Holy well, Coollegrean, Co. Kerry
Co. Kerry |
Holy Sites & Wells
There is nothing left to see at the site of St. Margaret's Well in Coollegrean, County Kerry.
No stone, no water, no stairway. The well sits on the southern side of a road opposite Holy Cross Convent, and to pass it today is to pass what appears to be simply a roadside verge. Yet within living memory of the mid-twentieth century, this was a place of active, structured devotion, with a roofed stone structure roughly four feet high and twenty-seven feet in circumference, and a stone stairway still serviceable enough for pilgrims to descend.

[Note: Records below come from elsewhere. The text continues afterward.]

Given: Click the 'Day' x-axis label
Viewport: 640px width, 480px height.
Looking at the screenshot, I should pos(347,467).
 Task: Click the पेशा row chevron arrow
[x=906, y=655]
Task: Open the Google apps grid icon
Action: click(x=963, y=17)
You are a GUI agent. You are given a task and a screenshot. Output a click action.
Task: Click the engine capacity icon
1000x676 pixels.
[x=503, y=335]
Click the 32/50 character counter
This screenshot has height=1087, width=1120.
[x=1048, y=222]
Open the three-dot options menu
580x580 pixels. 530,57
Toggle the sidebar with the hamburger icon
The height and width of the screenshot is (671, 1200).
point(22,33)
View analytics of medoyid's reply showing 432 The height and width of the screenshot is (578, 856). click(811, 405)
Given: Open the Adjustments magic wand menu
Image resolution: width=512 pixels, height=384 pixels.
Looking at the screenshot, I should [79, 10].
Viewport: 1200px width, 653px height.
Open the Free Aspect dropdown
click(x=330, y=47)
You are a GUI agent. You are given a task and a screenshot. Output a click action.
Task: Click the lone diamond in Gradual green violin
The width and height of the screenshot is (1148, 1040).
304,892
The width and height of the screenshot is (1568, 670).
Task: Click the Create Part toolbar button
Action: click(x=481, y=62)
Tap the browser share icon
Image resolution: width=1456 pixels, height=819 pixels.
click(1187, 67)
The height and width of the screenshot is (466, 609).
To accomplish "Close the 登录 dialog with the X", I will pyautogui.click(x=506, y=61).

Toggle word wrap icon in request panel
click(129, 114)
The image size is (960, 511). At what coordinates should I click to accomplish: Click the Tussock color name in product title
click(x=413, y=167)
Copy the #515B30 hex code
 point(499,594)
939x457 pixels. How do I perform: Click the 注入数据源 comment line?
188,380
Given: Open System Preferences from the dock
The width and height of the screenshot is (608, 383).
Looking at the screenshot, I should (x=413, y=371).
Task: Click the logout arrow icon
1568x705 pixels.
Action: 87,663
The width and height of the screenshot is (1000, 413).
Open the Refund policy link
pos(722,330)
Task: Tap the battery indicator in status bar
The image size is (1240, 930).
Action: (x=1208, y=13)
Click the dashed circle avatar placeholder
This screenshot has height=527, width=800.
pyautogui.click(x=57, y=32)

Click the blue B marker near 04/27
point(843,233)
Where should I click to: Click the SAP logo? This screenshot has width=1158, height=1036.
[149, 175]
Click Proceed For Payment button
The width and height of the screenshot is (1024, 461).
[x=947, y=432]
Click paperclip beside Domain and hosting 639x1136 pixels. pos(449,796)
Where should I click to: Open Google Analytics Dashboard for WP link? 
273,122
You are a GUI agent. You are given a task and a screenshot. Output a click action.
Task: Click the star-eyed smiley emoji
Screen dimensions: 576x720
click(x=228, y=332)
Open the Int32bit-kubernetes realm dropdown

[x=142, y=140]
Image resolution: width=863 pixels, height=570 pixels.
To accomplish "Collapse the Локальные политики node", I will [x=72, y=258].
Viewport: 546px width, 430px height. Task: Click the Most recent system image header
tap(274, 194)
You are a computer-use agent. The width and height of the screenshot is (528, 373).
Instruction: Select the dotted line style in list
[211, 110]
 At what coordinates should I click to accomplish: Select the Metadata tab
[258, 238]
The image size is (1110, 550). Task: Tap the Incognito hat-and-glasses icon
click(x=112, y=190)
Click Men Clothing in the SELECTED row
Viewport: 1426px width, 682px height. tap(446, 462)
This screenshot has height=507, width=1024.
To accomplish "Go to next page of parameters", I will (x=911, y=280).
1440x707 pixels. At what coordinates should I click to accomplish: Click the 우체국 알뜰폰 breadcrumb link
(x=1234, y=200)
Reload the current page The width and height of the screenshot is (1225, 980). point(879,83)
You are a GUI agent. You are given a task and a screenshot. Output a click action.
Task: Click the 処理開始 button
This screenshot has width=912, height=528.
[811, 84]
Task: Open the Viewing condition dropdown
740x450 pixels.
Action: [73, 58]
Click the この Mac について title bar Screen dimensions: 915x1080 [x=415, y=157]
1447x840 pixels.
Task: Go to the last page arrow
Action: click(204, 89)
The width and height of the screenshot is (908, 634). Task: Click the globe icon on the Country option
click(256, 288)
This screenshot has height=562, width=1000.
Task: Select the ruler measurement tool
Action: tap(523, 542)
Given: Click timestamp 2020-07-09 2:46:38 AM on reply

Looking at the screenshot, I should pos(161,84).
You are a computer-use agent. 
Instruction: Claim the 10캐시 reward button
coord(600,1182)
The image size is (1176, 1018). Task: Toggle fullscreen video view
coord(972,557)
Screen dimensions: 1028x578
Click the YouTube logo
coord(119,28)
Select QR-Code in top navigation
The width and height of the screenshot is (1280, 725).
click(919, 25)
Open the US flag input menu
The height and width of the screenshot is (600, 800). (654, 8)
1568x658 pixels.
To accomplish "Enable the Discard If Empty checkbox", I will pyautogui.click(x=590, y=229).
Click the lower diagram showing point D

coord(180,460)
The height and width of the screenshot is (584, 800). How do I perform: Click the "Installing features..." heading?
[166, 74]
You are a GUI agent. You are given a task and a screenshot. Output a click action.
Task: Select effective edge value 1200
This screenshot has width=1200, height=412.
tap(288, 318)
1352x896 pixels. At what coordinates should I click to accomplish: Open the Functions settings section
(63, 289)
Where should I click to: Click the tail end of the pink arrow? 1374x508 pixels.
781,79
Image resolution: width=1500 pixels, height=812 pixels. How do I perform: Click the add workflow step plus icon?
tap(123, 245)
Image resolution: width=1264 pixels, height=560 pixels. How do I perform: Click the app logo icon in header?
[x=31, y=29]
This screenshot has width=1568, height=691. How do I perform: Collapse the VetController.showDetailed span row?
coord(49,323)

Records from 1945 describe the well and its use in some detail. Parishioners gathered here on the 25th of March and the 15th of August each year, the latter being the feast of the Assumption of the Virgin. The August ritual followed a precise order: five rounds were made around or near the well, the word referring to a repeated circuit of a sacred site, a practice common to holy well traditions across Ireland, with a decade of the rosary recited for each circuit. Once the rounds were completed, people bathed their faces or eyes in the well water, drank some of it, and took a portion away with them. The combination of physical action, prayer, and the curative or protective use of the water is characteristic of the pattern, as such a gathering at a holy well was known, blending pre-Christian and Christian elements into a form of localised observance that survived for centuries in rural Ireland.
By the time the site was formally recorded, the physical structure was already intact only in documentation. What the 1940s accounts preserve is less a monument than a memory of practice, the choreography of a ritual that had shaped two days in the annual calendar for an unknown number of generations.